Source LE POINT - 07/03/2005

L'opposition en quête d'un candidat unique saisit la CEDEAO

L'opposition togolaise a déclaré, ce week-end, avoir saisi la Communauté économique des Etats de l'Afrique de l'ouest (CREDEAO) de plusieurs "anomalies" dans le processus de préparation du prochain scrutin présidentiel, accusant notamment le gouvernement de violer des engagements pris lors de la médiation de l'organisation régionale, la semaine dernière.

Dans un communiqué rendu public à Lomé, le collectif de l'opposition, qui regroupe six partis politiques, fait remarquer en substance que le ministre de l'Intérieur, de la Sécurité et de la Décentralisation, lui demande de désigner un représentant par Commission administrative et un représentant par comité administratif des listes et cartes, au lieu de 3 selon l'accord convenu avec la CEDEAO.

Pour l'opposition, il s'agit là d'une violation "flagrante" d'un des points fondamentaux de la médiation réalisée par la mission de la CEDEAO, qui est de nature à compromettre la régularité, la transparence et l'équité du scrutin.

Selon l'accord intervenu entre la CEDEAO et les acteurs politiques togolais concernant la prochaine élection présidentielle, les partis politiques sont représentés par des membres à part entière dans chaque commission administrative, comité de listes et cartes et bureaux de votes à raison de trois pour le pouvoir et trois pour l'opposition. Les représentants des partis politiques sont habilités à signer les procès verbaux et à en recevoir copies".

Le ministère de l'Intérieur, pour sa part, évoque l'article 41 du code électoral qui autorise 1 représentant par Commission administrative et un par comité des listes et cartes, dispositions antérieures aux recommandations de la CEDEAO. PANAPRESS


L'opposition en quête d'un candidat unique



"Les consultations se poursuivent, mais signalons que c'est la première fois que l'opposition est unanime pour désigner un candidat unique à l'élection présidentielle", a affirmé Martin Aduayom, secrétaire général adjoint de la Convention démocratique des peuples africains (CDPA, opposition). M. Aduayom a indiqué que le candidat unique "n'est pas encore désigné, mais le principe est arrêté".

La Convergence patriotique panafricaine (CPP, opposition modérée), dirigée par Edem Kodjo, qui approuve cette idée, a appelé vendredi l'opposition à "prendre ses responsabilités" en désignant "un seul représentant", estimant qu'elle "n'a plus droit à l'erreur". Les responsables des partis de l'opposition réunis au sein d'une coalition la veille de l'élection présidentielle de juin 2003, n'avaient pu désigner un candidat unique après plusieurs semaines de consultations.

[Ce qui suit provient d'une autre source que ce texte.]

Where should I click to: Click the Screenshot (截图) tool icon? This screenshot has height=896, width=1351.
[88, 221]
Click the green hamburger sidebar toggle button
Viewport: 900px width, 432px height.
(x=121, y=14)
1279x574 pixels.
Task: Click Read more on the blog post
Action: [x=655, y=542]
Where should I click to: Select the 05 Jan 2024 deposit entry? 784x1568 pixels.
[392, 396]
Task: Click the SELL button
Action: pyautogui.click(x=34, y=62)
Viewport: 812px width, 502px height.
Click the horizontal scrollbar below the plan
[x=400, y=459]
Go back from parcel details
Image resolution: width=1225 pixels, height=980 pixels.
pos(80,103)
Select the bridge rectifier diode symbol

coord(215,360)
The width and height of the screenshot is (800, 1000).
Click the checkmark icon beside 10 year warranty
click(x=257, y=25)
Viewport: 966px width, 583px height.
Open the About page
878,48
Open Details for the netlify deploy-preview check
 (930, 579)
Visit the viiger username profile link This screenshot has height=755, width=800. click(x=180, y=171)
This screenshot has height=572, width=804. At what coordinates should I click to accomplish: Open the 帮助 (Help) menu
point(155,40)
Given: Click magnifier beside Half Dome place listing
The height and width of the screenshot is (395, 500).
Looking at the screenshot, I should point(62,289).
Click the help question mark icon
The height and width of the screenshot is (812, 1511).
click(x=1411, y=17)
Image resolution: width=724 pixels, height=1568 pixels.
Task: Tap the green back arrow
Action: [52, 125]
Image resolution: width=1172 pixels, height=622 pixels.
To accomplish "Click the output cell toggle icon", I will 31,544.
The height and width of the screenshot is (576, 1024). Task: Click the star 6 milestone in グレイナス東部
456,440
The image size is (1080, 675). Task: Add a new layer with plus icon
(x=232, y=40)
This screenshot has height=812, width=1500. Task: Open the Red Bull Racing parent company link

L'ex-président investi, Faure Gnassingbé, dirigeant du Rassemblement du peuple togolais (RPT, au pouvoir), ainsi que Nicolas Lawson, homme d'affaires et président du Parti du renouveau et de la rédemption (PRR), ont annoncé qu'ils seraient candidats au scrutin du 24 avril.

Gilchrist Olympio, président de l'Union des forces de changement (UFC, principal parti d'opposition), et l'ex-secrétaire d'Etat français à l'Intégration Kofi Yamgnane (socialiste), titulaire de la double nationalité française et togolaise, ont indiqué leur intention d'être candidats. M. Olympio vit en exil en France depuis 1999. M. Yamgname, membre du Conseil national du Parti socialiste français (PS, principale formation de l'opposition en France) réside en Bretagne (ouest de la France).

L'article 62 de la Constitution togolaise empêche un candidat de briguer un mandat présidentiel "s'il ne réside sur le territoire national depuis douze mois au moins".